Den Schuldenberg wirklich verkleinern würde aber nur einer der Kandidaten: "Wenn Ron Paul für acht Jahre US-Präsident wird, dann sinken unsere Schulden auf 76 Prozent des Bruttosozialprodukts", verkündete CRFB-Präsidentin Maya MacGuineas. Gäbe es keine Veränderungen, würden die US-Schulden 2021 den Wert von 85 Prozent erreichen. Zöge Mitt Romney ins Weiße Haus ein, seien 86 Prozent zu erwarten - also nur ein minimaler Anstieg. Die Ideen von Rick Santorum und Newt Gingrich führten zu einer Rate von 104 beziehungsweise 114 Prozent - also zu noch mehr Schulden. Die Experten, zu denen auch Ex-Notenbankchef Paul Volcker gehört, haben drei Szenarien durchgerechnet, die Resultate grafisch aufbereitet und ins Internet gestellt.

"Wir wollen den Wählern Orientierung geben", sagte MacGuineas, die den Report mit den Ex-Abgeordneten Fazio und Frenzel sowie Alice Rivlin in den Räumen der New America Foundation vorstellte.

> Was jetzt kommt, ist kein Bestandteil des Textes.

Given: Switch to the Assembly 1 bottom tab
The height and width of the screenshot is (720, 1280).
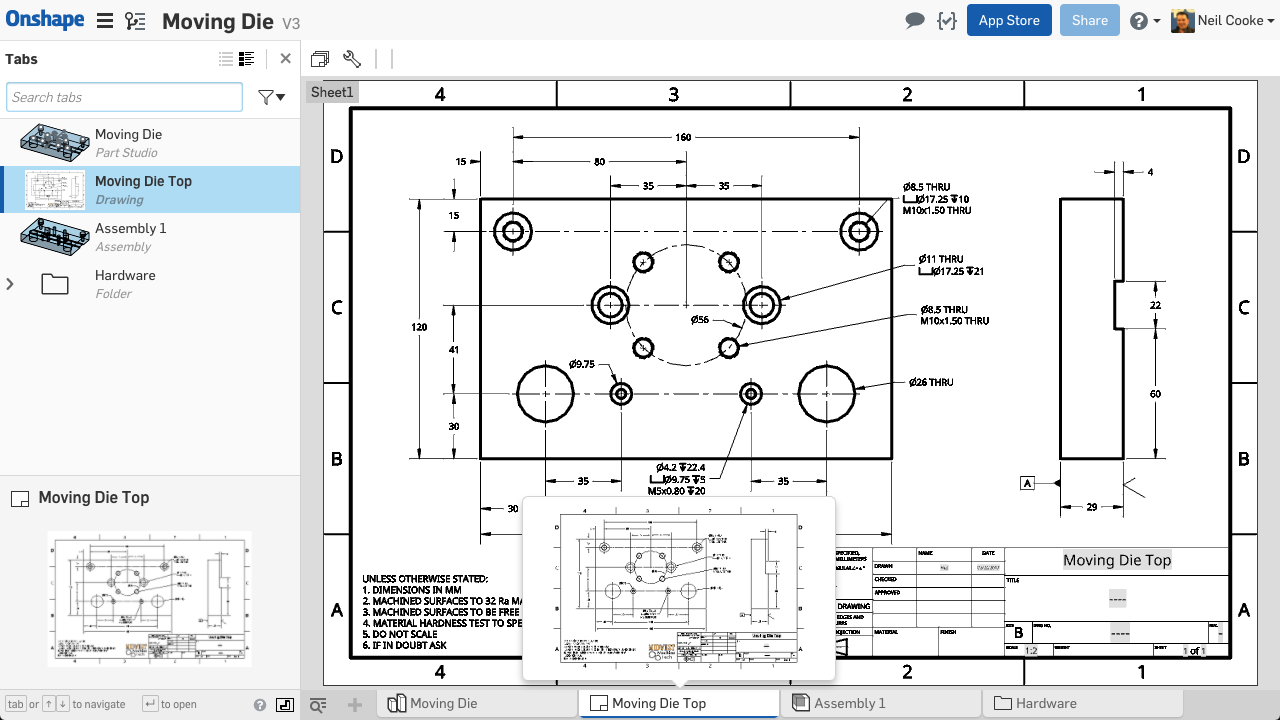Looking at the screenshot, I should pos(881,704).
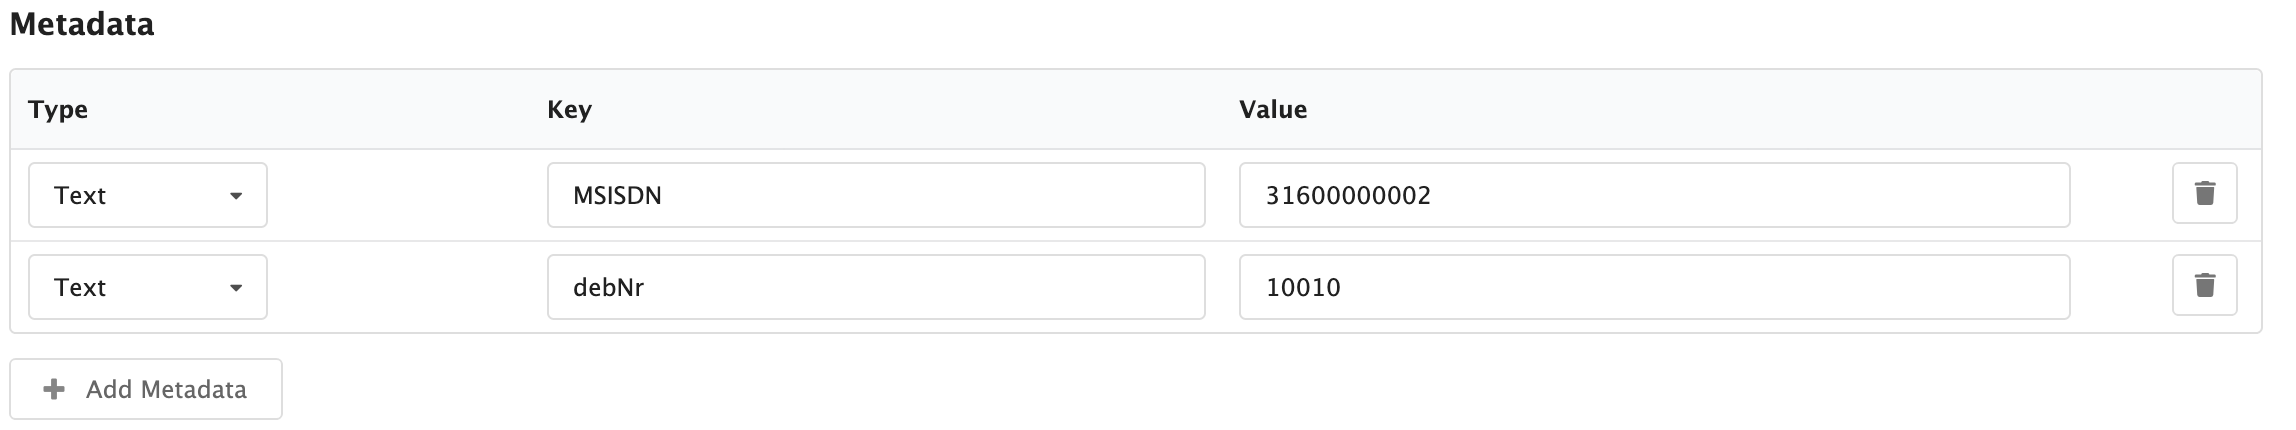This screenshot has width=2296, height=430.
Task: Select the 31600000002 value field
Action: click(x=1654, y=195)
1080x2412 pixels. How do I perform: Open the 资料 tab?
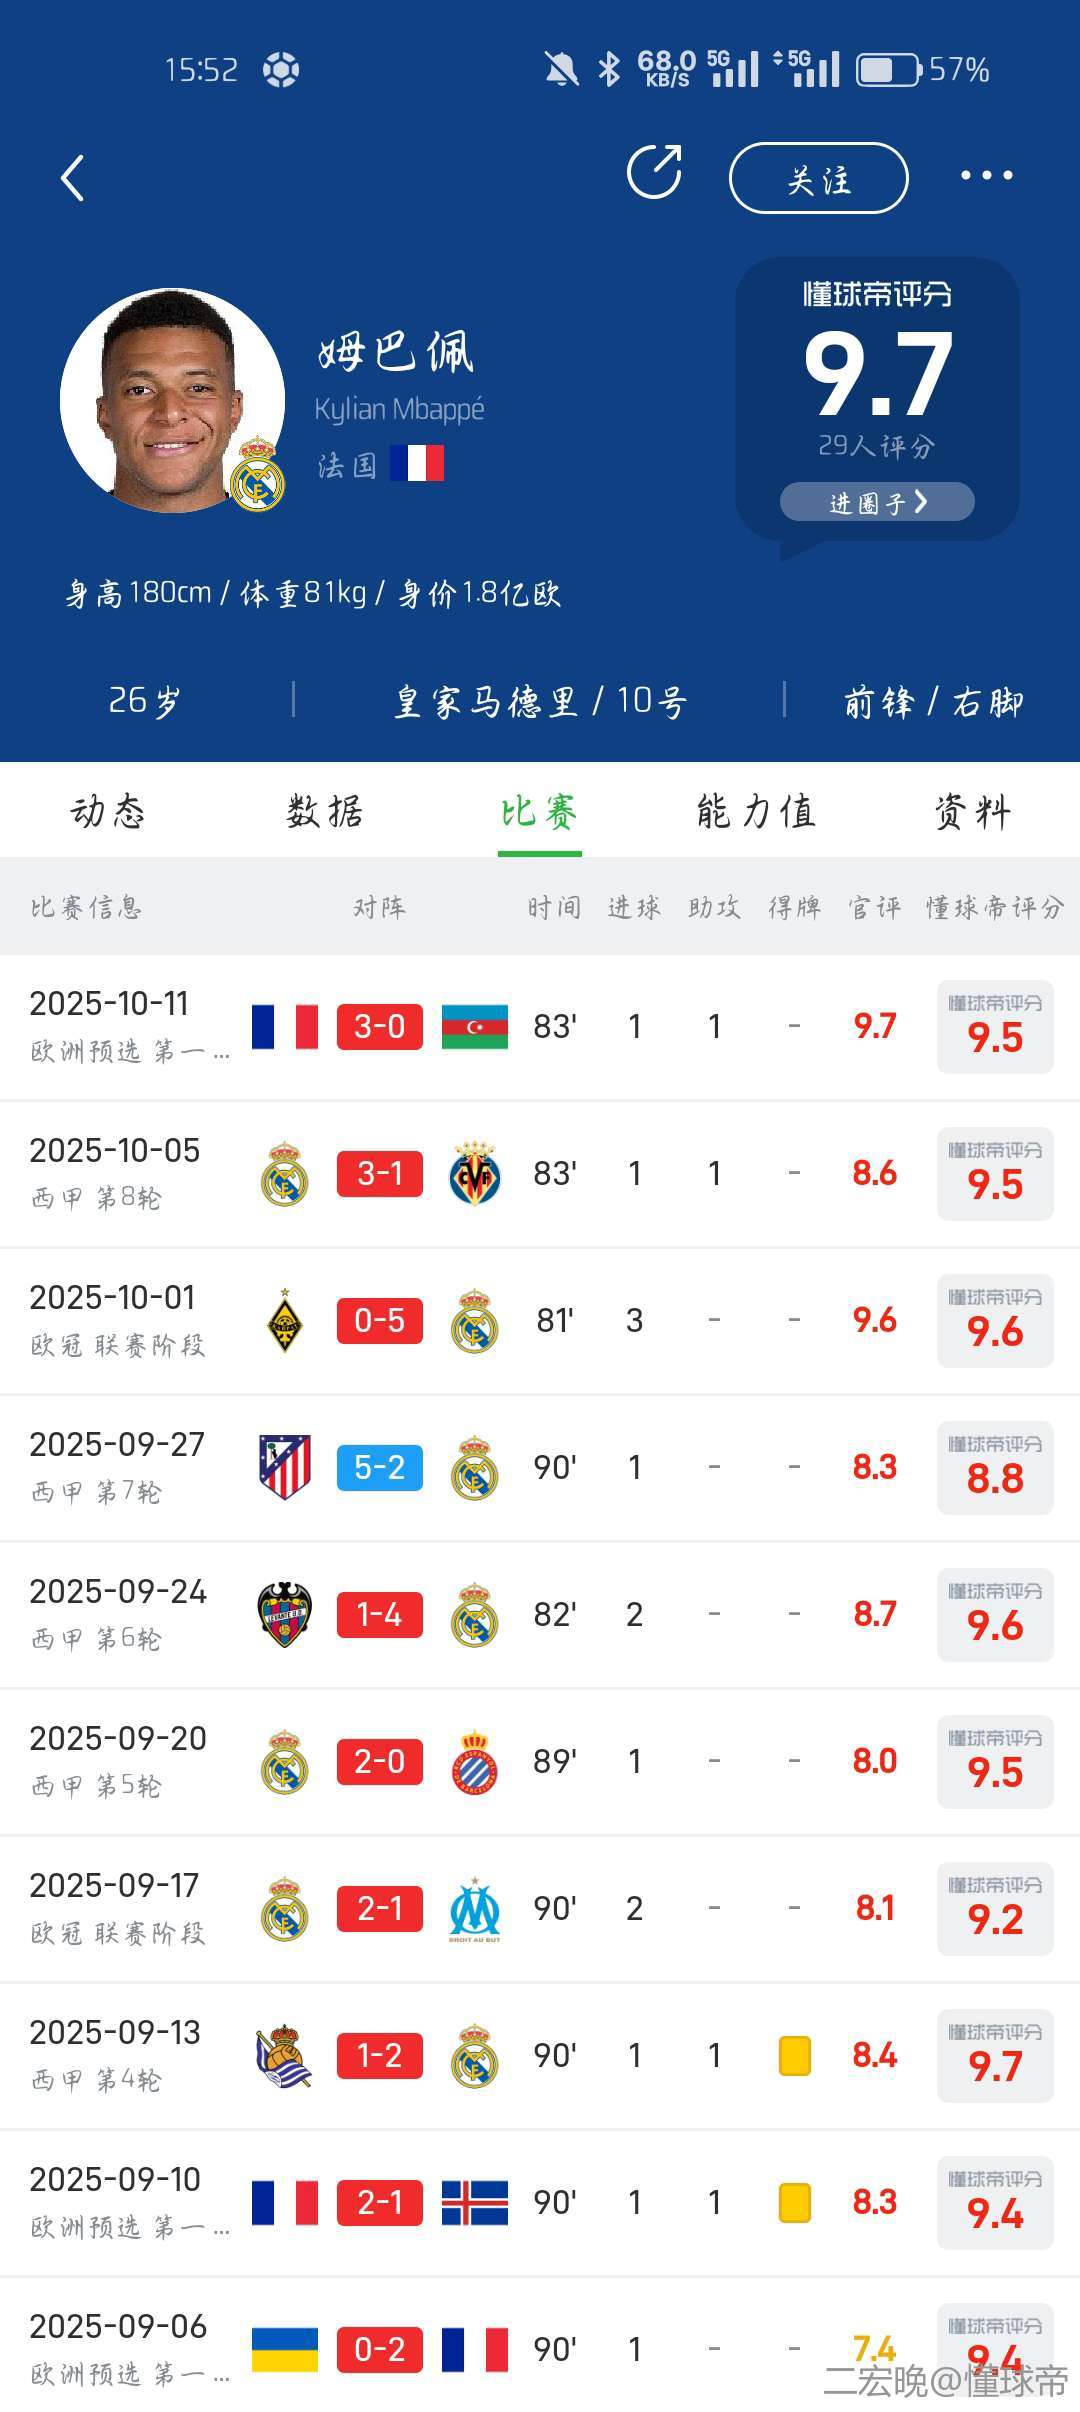(972, 811)
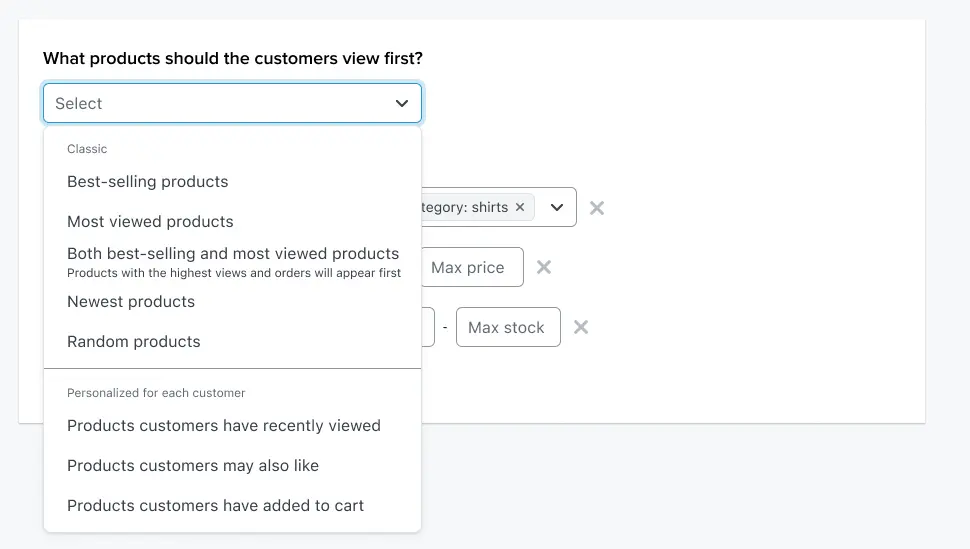
Task: Click the chevron arrow in the Select box
Action: (402, 103)
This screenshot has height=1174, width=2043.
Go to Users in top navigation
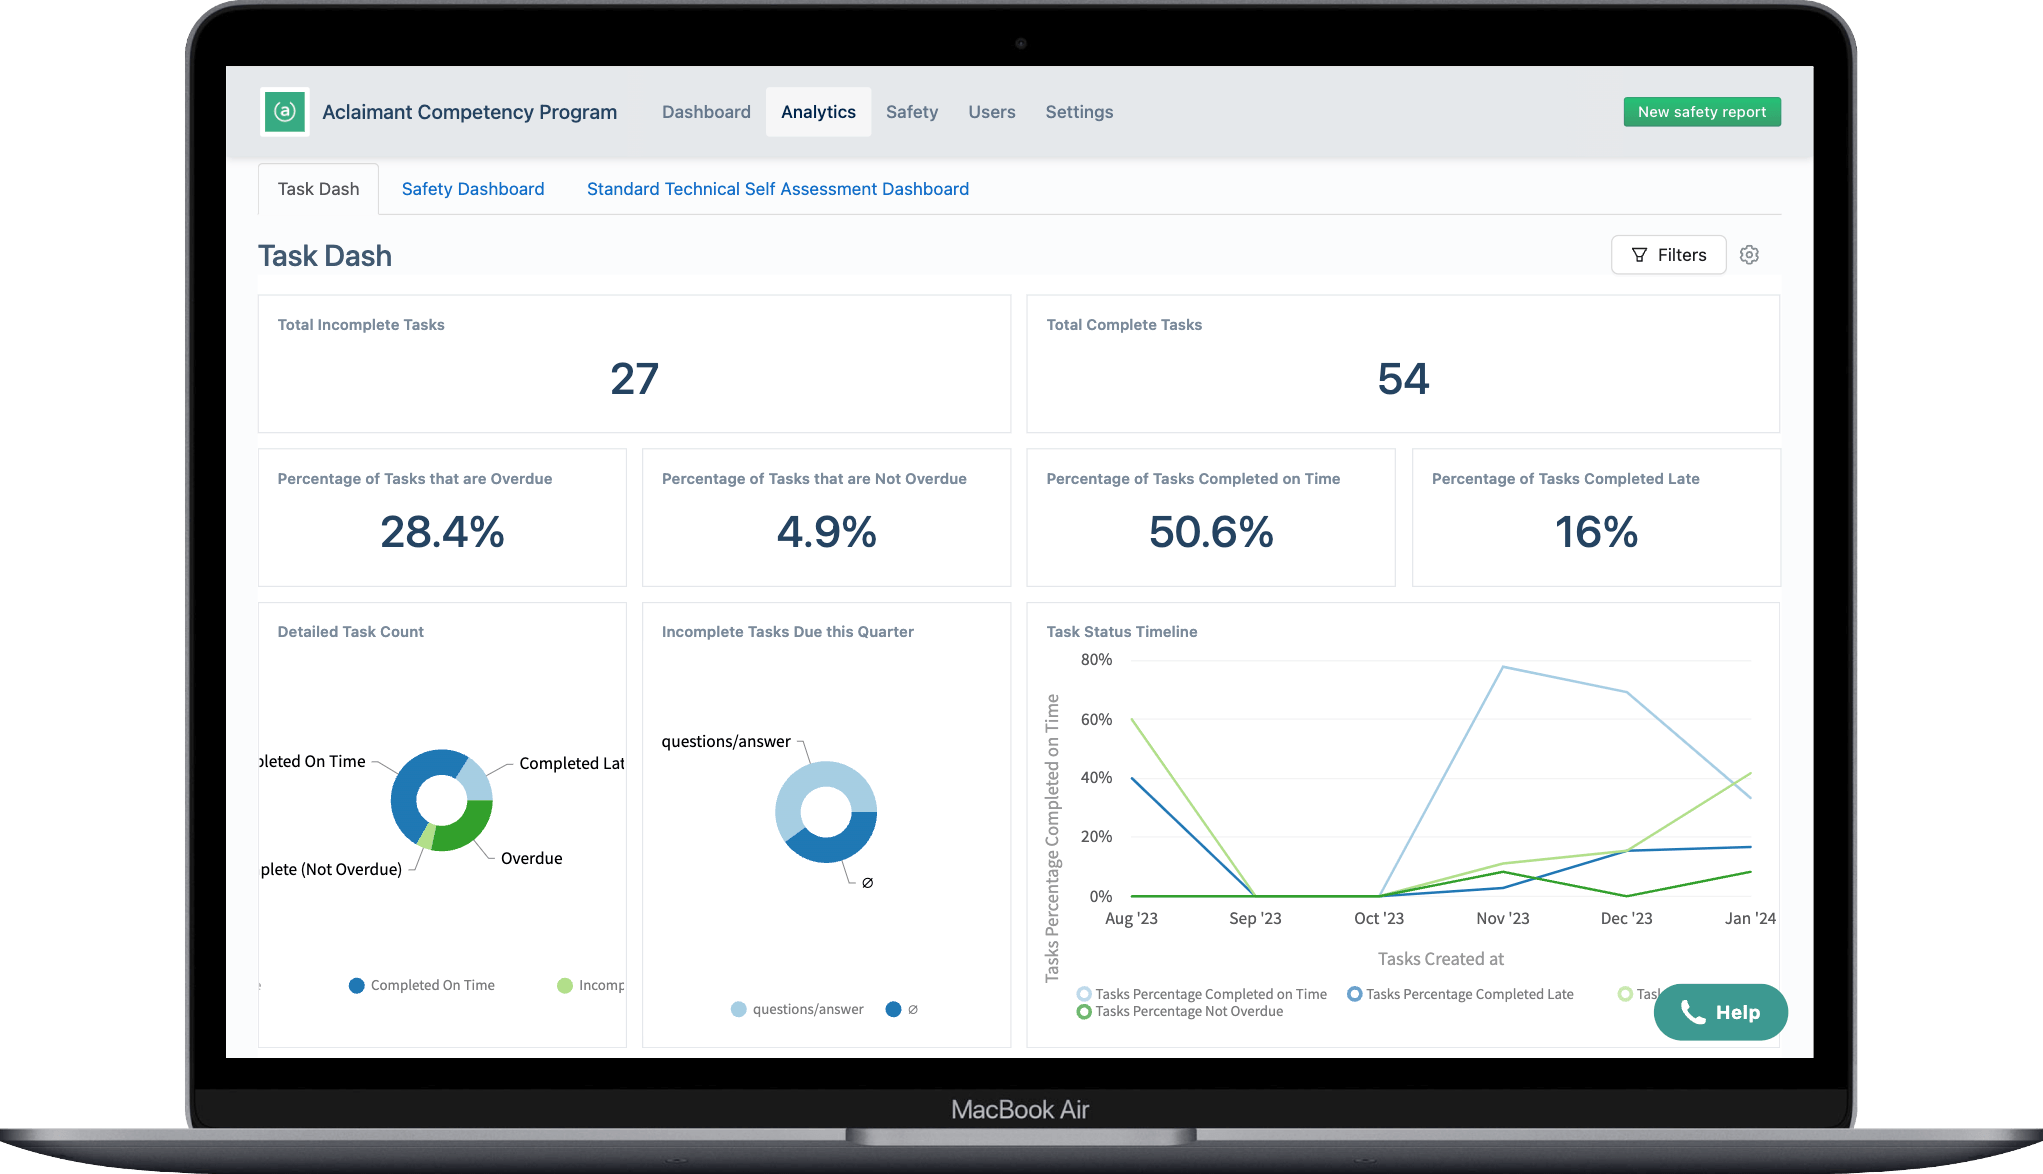pos(991,112)
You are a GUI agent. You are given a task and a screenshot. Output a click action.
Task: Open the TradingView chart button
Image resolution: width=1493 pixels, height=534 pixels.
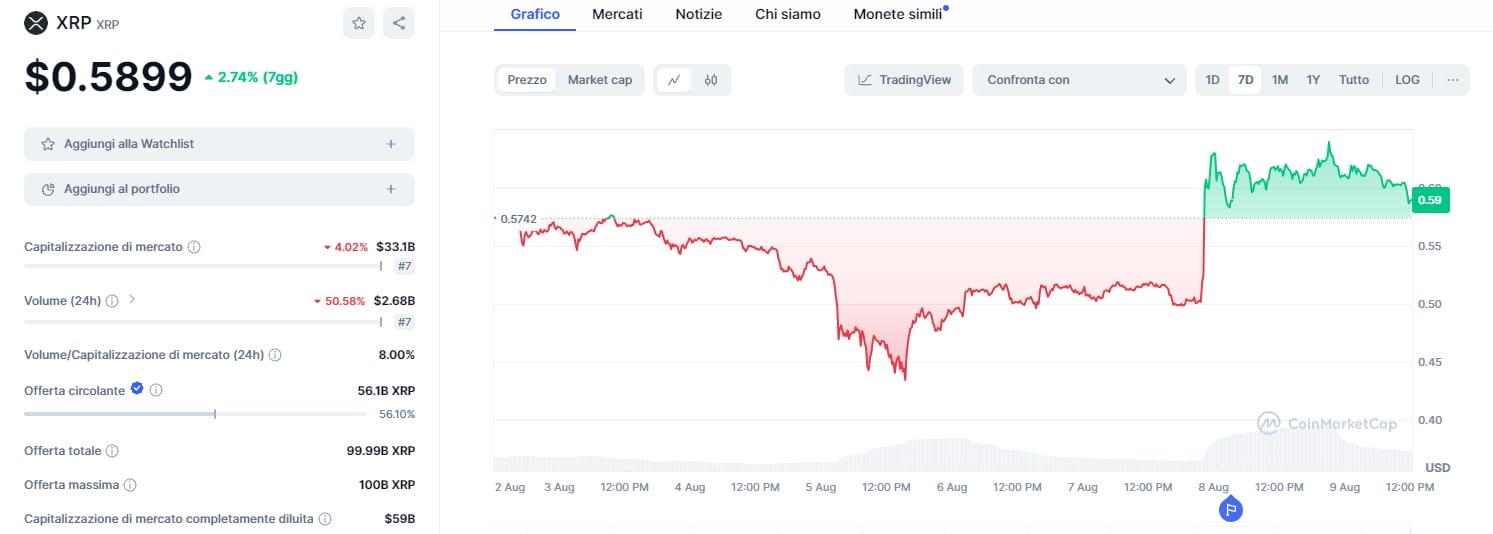pos(904,80)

Die 80-jährige Alice Rivlin, eine kleine resolute Dame, fand die klarsten Worte: "Die USA befinden sich in einer sehr schwierigen Lage." Das Versprechen, den Haushalt in acht Jahren auszugleichen, sei utopisch: "Wir müssen dafür sorgen, dass wir unsere Schulden unter Kontrolle halten können", mahnte Rivlin. Im Klartext heißt das: Die Verbindlichkeiten dürften nicht schneller steigen als das Wirtschaftswachstum. Zwei bis drei Prozent seien realisitsch, sagte Rivlin, die einstige Nummer zwei der US-Notenbank. Sie hält erwartungsgemäß wenig von Ron Pauls Idee, die Fed aufzulösen: "Das würde ich lieber nicht ausprobieren." Aber alle schätzen an dem Libertären, dass er seine Vorschläge am klarsten präsentiert

Rivlin hofft, dass die Existenz von "US Budget Watch" die Kandidaten daran erinnere, auf ihre Worte zu achten: "Sie sollten nichts versprechen, von dem sie nicht wissen, wie es zu finanzieren ist." 2008 dienten die Berechnungen der Kommission vielen Journalisten und Experten als Grundlage für Recherchen. Über die erste Veranstaltung 2012 berichteten neben vielen anderen Medien CNN, New York Timesund Russia Today.

Frenzel und Fazio, die ehemaligen Abgeordneten, sind sehr besorgt, dass die vier Kandidaten der Grand Old Party immer wieder versicherten, Steuererhöhungen auszuschließen. Beide sehen das als wenig realistisch an und appellierten an die Vernunft der Abgeordneten - doch optimistisch klangen sie nicht.

Sie werde wohl bald wütende Anrufe bekommen, sagte Maya MacGuineas gelassen. "Wir freuen uns darauf, mit den Beratern der Kandidaten die Zahlen durchzugehen und unsere Berichte anzupassen", sagte sie. Dies sei ein "atmendes Dokument", das nie ganz perfekt sein könne. Unerbittlich ist die 43-Jährige jedoch in ihrem Kampf gegen jene Mythen, die in Washington und anderswo kursieren. Dazu gehört die Überzeugung, dass sich Steuersenkungen selbst finanzieren könnten, weil die Wirtschaft stärker wachsen werde. Dies sei viel zu simpel gedacht, kommentierte MacGuineas: "Es gibt auch kein kostenloses Mittagessen. Irgendjemand muss immer bezahlen."